GIVEN TASK:
Can you repeat each of the following rows word for word, leaving the pictures out?

Word and element location rows
※
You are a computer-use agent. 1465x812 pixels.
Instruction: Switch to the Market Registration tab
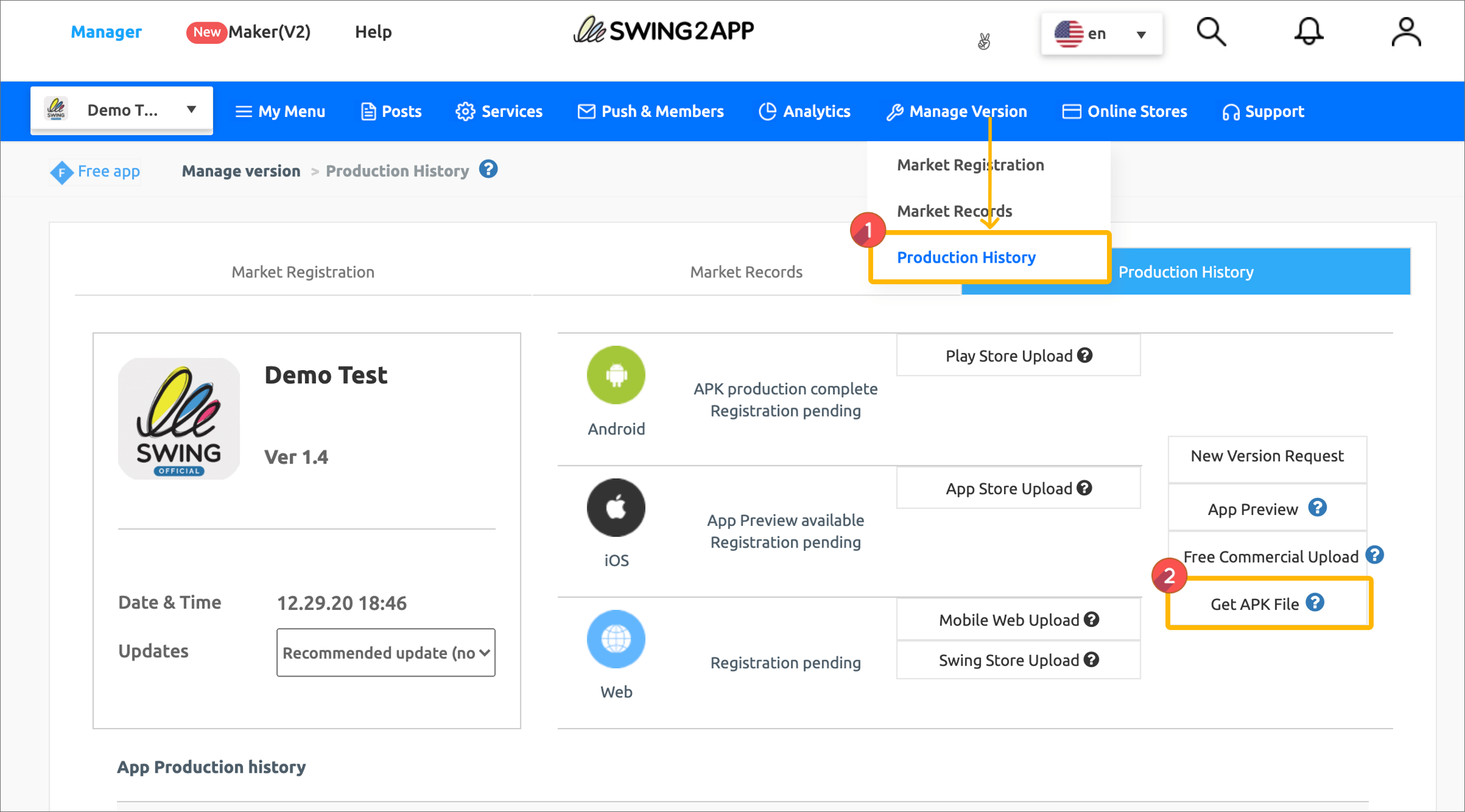pos(303,272)
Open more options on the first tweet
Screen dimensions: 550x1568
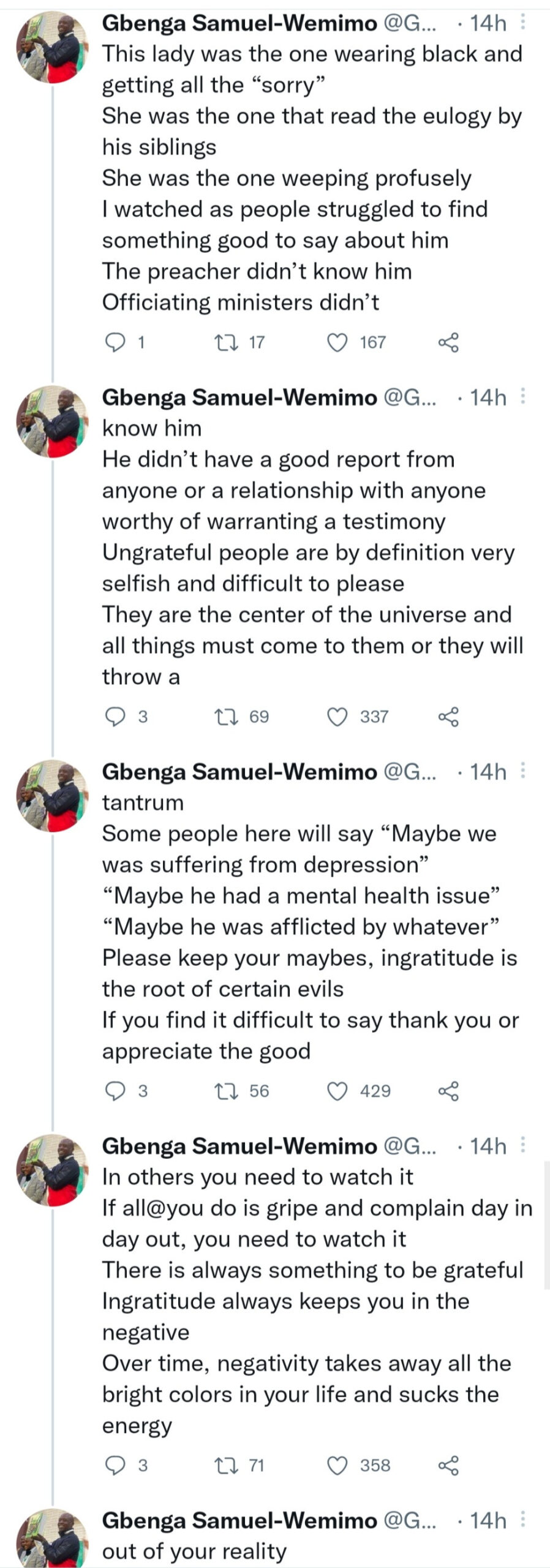(x=522, y=23)
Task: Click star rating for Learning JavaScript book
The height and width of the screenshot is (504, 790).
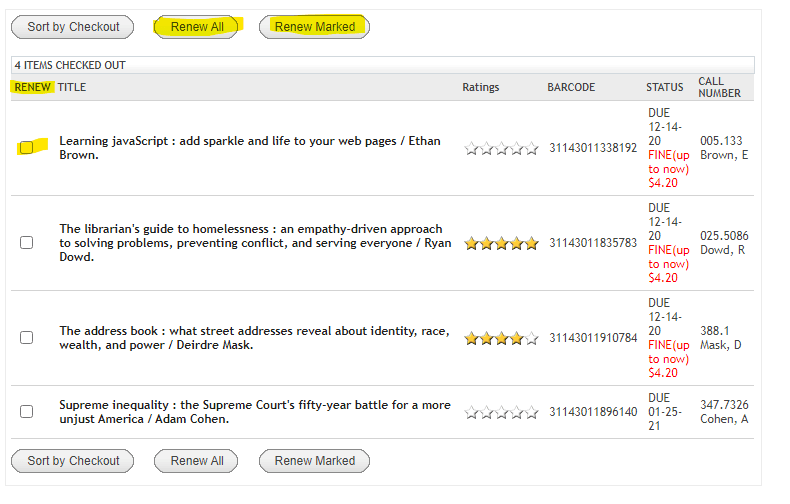Action: [x=501, y=148]
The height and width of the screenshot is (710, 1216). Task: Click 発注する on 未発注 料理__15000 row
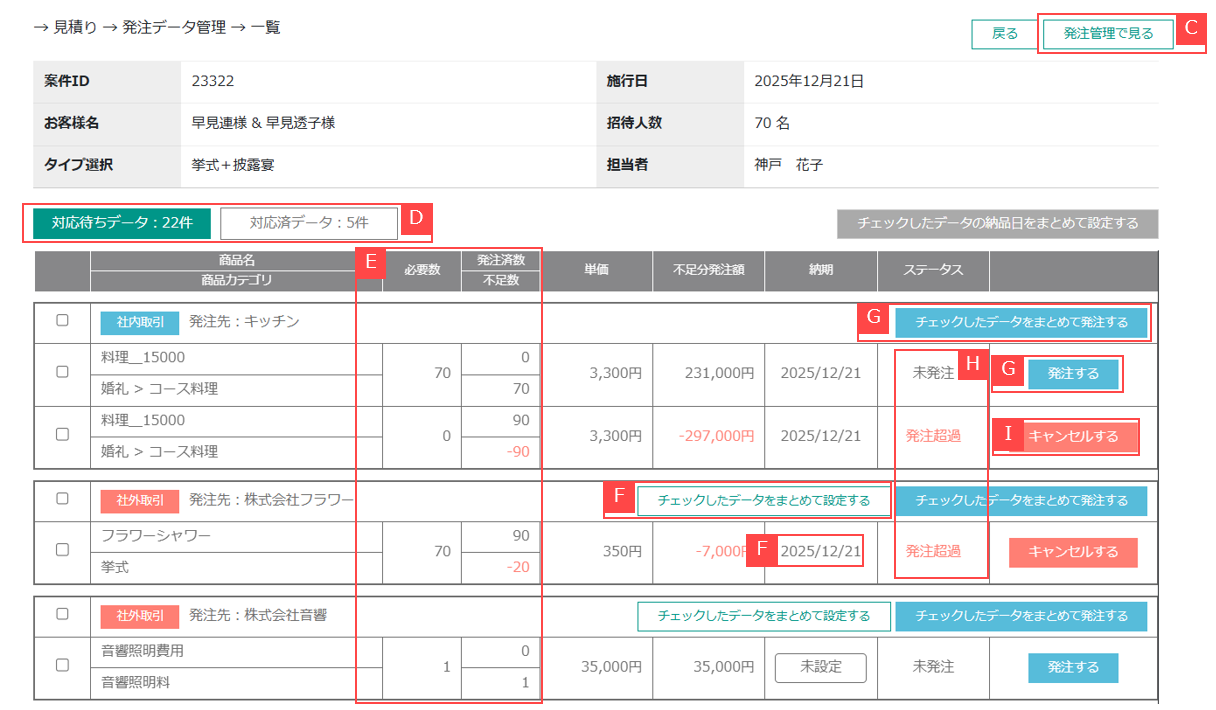click(1072, 374)
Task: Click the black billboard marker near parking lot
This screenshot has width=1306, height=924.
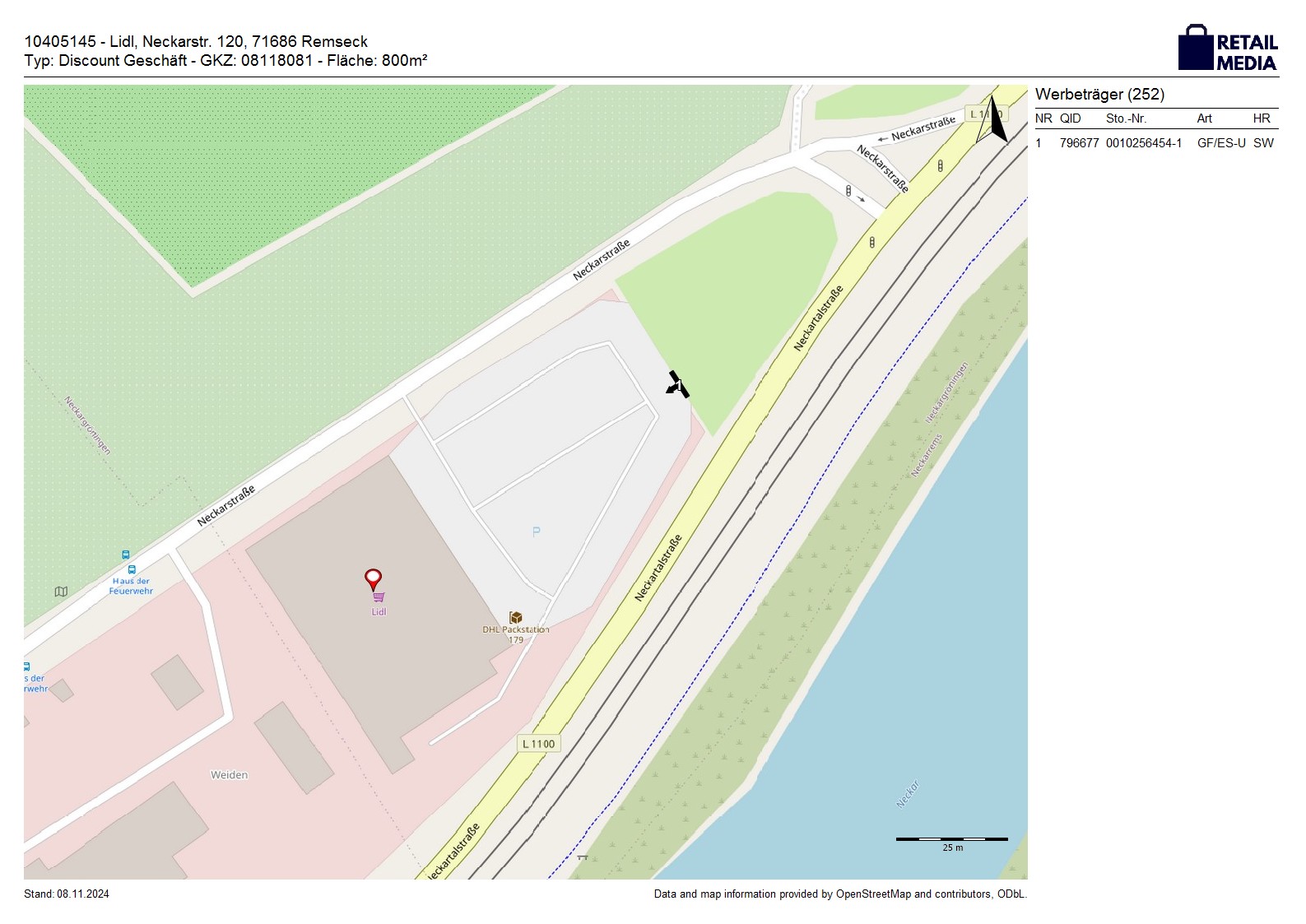Action: tap(677, 385)
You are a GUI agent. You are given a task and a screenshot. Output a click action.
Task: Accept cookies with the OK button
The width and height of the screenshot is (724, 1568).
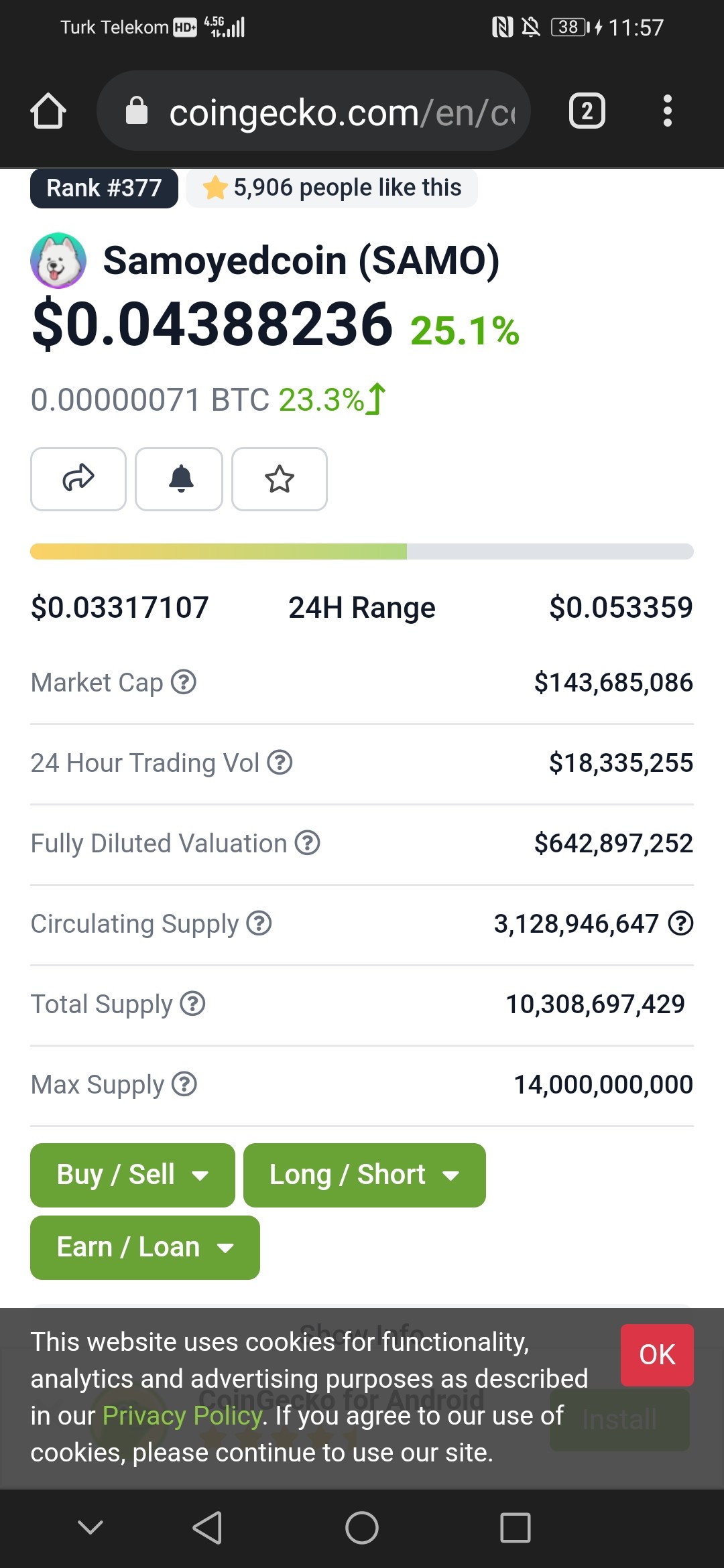click(x=657, y=1355)
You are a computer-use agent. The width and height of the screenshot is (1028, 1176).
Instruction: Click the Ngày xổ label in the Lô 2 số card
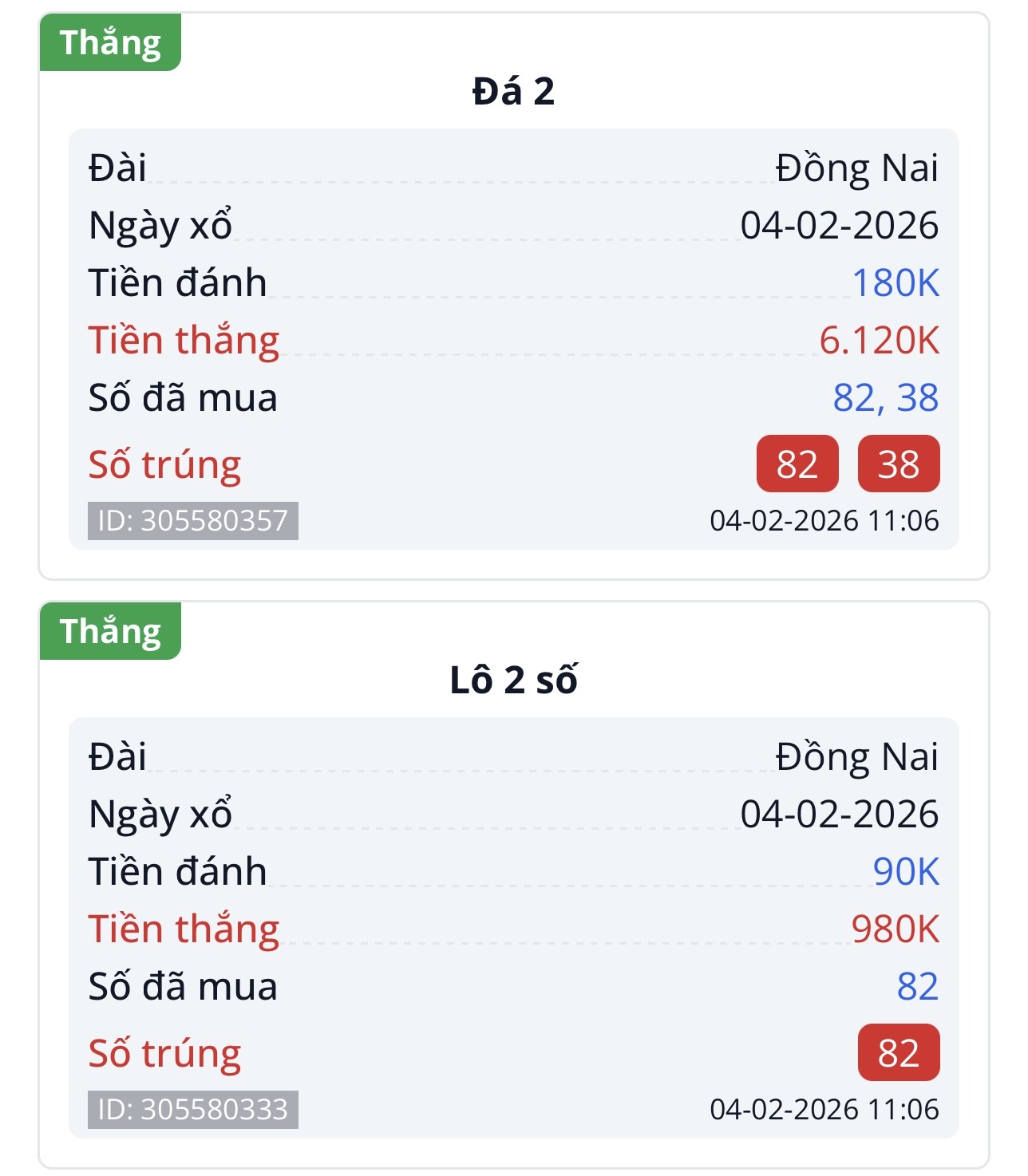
※
EXPECTED OUTPUT:
You are a computer-use agent. 1465x812 pixels.
Instruction: Switch to the Market Registration tab
pos(303,272)
Open more options on the first tweet
Screen dimensions: 550x1568
(x=522, y=23)
Task: Click star rating for Learning JavaScript book
The height and width of the screenshot is (504, 790).
Action: [x=501, y=148]
The height and width of the screenshot is (710, 1216). Task: Click 発注する on 未発注 料理__15000 row
click(1072, 374)
Task: Click the black billboard marker near parking lot
This screenshot has width=1306, height=924.
Action: tap(677, 385)
You are a GUI agent. You are given a task and a screenshot. Output a click action.
Task: Accept cookies with the OK button
The width and height of the screenshot is (724, 1568).
click(x=657, y=1355)
You are a computer-use agent. The width and height of the screenshot is (1028, 1176).
Instruction: Click the Ngày xổ label in the Lô 2 số card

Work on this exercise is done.